Procès Monsanto : une affaire qui ne règle rien et qui illustre la nature perverse du prétendu « système de protection des consommateurs »


Vendredi 10 août 2018, le jury d’un tribunal de San Francisco a condamné Monsanto à payer 289 millions de dollars*, estimant que la multinationale de l’agrochimie était responsable du lymphome d’un jardinier américain et qu’elle avait « agi avec malice et oppression » en ne révélant pas que ses produits Roundup et Ranger Pro avaient potentiellement des effets létaux.




La compagnie Monsanto a annoncé qu’elle ferait appel de cette décision.


On peut se féliciter de la condamnation de Monsanto. Mais un procès ne règle rien. Il ne change rien à la santé du jardinier à qui il reste peu de temps à vivre, et il ne change rien à des milliers d’autres victimes avérées ou potentielles de l’agrochimie.

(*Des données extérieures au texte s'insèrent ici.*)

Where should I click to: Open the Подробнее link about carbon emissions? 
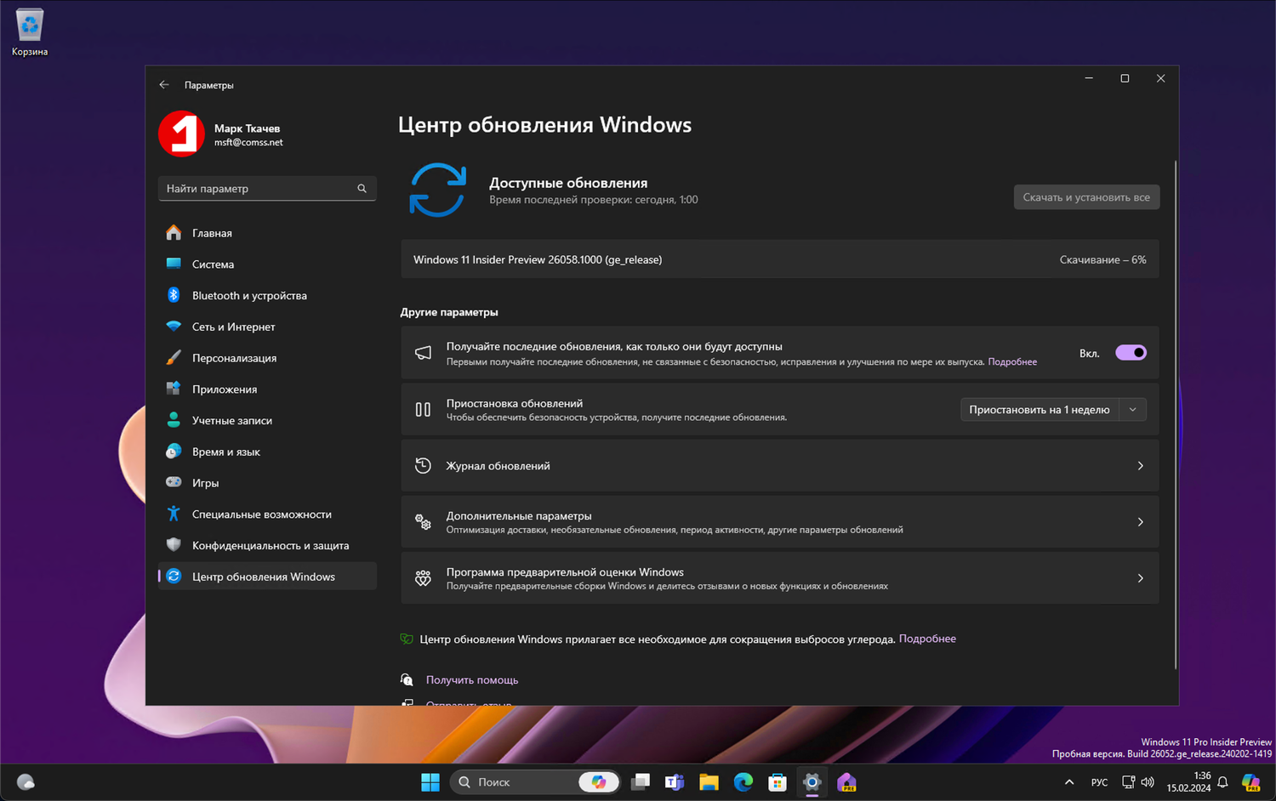click(927, 638)
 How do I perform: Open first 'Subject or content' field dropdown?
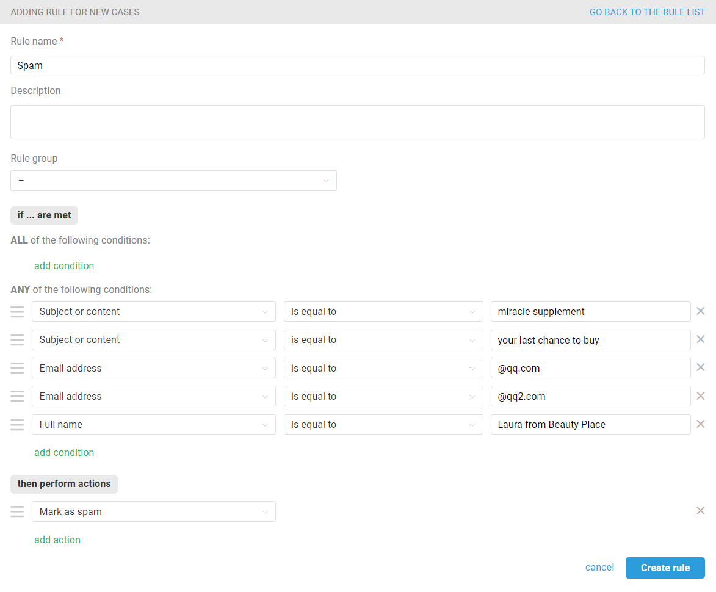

La perversité du système de pseudo-protection des consommateurs est que le dispositif est totalement inefficace, puisque des produits dangereux restent légalement autorisés de vente. Qui pourrait penser que l‘argent que touchera le jardinier - s’il vit encore à la fin du processus judiciaire qui risque de se prolonger encore longtemps - puisse compenser la perte de sa santé ? Comme si tout pouvait être réglé avec de l’argent !


Monsanto est certes responsable des méfaits des produits toxiques qu’il produit et vend en masse. Mais responsables sont aussi les autorités qui sont incapables ou refusent de mettre en place un système qui empêche effectivement la vente de produits toxiques et qui acceptent les protocoles opaques régissant les tests effectués avant l’octroi d’autorisation de mise en marché. Rappelons ici que la certification des produits est basée sur des expériences menées sous la responsabilité des industriels qui les produisent, sans que les résultats des tests menés soient accessibles à la communauté scientifique… 


La réaction de certains responsables politiques à la suite de ce procès, qui tentent de se dédouaner en pointant la responsabilité des multinationales, fait penser à des comportements puérils de cours d’école. Cela ne trompera personne.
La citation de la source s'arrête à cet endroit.